Kirkus Reviews QR Code
MARY MCLEOD BETHUNE: A Biography by Rackham Holt

MARY MCLEOD BETHUNE: A Biography

By

Pub Date: Feb. 28th, 1963
Publisher: Doubleday

A properly awe-struck biography is this story of a remarkable woman who fought throughout her rags-to-renown life for the freedom and dignity of the American Negro. Hard work and sturdy independence in spite of poverty and crushing inequalities helped Mary Jane McLeod, born in 1895, to realize her ambition to be educated. A tiny struggling school for Negro girls and her beloved Scotia Seminary opened the vistas and Moody Bible Institute gave her a chance to advance triumphantly on the world with faith and purpose.

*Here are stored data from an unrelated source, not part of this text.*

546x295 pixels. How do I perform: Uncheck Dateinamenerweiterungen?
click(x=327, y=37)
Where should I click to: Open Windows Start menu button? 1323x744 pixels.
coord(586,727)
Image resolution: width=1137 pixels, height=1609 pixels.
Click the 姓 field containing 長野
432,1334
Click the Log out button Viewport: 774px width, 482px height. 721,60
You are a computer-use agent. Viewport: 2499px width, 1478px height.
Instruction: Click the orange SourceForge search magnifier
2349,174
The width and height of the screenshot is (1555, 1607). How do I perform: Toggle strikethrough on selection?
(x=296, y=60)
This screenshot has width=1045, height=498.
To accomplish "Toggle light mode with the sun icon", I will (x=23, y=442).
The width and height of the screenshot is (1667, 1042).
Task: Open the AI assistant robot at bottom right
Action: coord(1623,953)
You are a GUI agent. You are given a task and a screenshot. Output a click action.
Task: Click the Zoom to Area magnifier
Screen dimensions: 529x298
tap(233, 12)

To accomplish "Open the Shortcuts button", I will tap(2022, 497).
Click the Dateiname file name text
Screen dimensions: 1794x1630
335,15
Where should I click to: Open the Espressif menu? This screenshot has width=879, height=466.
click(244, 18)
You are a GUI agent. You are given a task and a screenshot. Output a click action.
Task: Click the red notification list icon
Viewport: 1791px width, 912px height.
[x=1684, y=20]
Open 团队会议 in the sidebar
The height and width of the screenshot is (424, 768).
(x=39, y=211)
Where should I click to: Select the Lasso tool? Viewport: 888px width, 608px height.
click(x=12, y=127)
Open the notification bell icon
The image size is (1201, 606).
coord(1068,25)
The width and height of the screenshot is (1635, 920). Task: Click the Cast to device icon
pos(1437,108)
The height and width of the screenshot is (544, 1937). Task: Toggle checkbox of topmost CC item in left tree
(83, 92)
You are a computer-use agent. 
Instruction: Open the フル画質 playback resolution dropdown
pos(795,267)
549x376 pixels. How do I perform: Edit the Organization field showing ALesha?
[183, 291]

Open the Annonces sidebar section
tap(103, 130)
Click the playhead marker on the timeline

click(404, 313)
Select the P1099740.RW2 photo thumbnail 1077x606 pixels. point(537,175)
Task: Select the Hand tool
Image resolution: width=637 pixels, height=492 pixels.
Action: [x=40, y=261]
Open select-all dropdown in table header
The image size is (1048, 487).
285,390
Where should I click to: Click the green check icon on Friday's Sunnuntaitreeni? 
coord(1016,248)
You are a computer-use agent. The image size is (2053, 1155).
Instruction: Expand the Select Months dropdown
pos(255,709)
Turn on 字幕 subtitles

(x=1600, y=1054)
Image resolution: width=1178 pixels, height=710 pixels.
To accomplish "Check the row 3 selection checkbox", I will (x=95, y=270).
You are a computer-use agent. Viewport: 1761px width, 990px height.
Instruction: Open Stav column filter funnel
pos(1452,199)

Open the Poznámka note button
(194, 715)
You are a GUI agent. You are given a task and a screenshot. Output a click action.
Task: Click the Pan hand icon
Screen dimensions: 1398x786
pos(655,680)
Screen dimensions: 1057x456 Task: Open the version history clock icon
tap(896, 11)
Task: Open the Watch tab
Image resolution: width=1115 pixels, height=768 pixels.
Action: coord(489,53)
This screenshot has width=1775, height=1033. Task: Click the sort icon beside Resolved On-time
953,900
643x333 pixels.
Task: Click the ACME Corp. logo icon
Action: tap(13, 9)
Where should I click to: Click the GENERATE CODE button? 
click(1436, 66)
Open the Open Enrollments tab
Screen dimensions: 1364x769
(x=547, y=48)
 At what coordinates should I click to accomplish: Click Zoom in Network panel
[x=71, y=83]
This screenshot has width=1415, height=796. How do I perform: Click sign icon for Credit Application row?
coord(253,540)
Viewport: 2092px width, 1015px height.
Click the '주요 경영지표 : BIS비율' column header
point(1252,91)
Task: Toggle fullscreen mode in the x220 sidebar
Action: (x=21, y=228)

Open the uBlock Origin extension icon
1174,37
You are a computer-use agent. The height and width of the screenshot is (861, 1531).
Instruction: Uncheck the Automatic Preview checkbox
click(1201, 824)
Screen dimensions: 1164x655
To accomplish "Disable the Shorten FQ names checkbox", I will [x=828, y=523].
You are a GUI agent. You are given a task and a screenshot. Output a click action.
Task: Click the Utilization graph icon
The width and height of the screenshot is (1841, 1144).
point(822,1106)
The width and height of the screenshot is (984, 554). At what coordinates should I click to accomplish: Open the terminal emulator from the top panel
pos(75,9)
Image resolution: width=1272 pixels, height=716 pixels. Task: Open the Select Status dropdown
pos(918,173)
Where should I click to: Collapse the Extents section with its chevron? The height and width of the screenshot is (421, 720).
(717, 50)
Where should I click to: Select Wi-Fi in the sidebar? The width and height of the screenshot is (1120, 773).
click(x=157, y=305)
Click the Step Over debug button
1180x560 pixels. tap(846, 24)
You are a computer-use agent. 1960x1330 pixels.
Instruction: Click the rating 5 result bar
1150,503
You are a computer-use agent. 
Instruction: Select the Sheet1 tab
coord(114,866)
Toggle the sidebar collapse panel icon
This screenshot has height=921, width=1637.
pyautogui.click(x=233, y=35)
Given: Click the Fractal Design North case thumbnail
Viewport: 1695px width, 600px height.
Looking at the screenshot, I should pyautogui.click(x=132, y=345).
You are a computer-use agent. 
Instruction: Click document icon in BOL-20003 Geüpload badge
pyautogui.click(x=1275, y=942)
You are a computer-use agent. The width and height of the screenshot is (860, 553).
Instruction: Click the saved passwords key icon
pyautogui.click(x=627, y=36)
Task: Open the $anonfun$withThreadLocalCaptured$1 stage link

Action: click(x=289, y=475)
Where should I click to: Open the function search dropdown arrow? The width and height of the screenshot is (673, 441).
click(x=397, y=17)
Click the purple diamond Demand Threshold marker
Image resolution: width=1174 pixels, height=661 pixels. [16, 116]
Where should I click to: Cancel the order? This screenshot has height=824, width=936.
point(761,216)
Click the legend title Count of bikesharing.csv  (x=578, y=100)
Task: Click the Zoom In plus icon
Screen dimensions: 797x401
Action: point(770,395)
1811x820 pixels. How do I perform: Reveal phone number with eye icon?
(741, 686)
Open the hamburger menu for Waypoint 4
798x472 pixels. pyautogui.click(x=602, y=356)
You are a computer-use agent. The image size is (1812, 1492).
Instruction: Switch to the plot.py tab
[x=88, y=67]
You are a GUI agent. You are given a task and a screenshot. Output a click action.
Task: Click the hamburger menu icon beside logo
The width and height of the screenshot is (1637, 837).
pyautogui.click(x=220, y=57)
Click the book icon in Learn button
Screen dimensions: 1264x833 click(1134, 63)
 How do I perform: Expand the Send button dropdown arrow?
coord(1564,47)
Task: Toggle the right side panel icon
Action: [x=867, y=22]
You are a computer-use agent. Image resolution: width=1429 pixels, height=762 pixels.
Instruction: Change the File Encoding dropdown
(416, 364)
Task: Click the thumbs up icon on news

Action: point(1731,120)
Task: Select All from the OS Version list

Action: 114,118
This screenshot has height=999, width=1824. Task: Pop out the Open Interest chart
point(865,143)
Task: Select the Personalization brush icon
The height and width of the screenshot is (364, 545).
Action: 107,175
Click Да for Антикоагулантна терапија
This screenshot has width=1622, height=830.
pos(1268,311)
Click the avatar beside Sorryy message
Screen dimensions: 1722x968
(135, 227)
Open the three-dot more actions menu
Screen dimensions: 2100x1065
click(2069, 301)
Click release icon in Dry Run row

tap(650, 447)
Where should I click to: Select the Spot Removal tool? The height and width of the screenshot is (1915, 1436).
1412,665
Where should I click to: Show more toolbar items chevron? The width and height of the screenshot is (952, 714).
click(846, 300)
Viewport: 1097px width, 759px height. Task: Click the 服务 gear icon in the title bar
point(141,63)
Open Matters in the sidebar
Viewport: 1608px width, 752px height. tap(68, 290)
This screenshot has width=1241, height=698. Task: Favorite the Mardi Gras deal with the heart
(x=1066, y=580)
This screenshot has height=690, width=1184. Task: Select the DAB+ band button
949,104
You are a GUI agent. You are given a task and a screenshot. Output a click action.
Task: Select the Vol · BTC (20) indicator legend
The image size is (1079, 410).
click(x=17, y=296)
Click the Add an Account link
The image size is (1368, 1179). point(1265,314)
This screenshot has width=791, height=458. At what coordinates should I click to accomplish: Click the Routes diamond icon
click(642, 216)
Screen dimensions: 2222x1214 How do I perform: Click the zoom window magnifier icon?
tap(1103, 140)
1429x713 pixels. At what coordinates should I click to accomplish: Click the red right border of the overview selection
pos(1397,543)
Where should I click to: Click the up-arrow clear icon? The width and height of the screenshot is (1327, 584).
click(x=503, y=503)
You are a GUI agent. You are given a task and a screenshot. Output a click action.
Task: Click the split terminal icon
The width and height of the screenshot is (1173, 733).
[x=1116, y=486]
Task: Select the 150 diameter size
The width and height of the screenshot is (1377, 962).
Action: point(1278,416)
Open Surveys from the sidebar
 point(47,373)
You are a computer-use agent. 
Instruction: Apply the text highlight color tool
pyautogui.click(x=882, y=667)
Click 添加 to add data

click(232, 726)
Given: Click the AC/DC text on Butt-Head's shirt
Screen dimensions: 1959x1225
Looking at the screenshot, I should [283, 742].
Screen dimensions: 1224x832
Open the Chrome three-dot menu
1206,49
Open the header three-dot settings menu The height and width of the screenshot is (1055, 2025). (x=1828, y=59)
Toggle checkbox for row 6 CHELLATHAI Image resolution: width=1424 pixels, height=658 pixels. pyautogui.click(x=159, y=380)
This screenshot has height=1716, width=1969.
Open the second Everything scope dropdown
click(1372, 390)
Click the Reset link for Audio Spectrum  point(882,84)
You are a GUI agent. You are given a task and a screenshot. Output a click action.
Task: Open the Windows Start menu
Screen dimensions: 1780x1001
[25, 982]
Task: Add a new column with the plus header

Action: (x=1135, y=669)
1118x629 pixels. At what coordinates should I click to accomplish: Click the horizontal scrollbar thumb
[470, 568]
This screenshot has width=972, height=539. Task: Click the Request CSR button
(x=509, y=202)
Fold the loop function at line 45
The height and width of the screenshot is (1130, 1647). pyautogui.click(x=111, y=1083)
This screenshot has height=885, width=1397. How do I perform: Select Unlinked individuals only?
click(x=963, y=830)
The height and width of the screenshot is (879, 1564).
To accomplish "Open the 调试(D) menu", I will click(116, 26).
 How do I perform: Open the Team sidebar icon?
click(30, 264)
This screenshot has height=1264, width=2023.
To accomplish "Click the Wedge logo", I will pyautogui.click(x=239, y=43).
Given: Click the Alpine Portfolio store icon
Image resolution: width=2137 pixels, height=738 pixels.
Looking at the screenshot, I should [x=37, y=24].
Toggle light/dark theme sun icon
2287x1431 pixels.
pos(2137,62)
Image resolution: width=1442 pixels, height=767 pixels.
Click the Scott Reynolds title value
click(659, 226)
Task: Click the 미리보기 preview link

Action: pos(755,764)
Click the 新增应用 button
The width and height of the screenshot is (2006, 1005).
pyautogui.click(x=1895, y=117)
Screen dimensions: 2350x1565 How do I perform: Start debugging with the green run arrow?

Once married and after some teaching stints, Mary McLeod Bethune was consumed with the desire to minister to the needs of underprivileged Negro children everywhere, and in Daytona Beach, Florida, she rented a site for eleven dollars a month which was to become the home of Bethune-Cookman College. Her missionary zeal burned high throughout her life -- as in the early days she bioyoled about asking for help for her school; as she firmly pointed out to the wealthy and famous the needs of her people; as she entered the national scene and served in many capacities under Roosevelt, ""someone who understood""; as she explored every aspect of American life which did not measure up to the American ideal of freedom. A strenuous, tough-minded, personality who is treated in too gingerly a fashion here.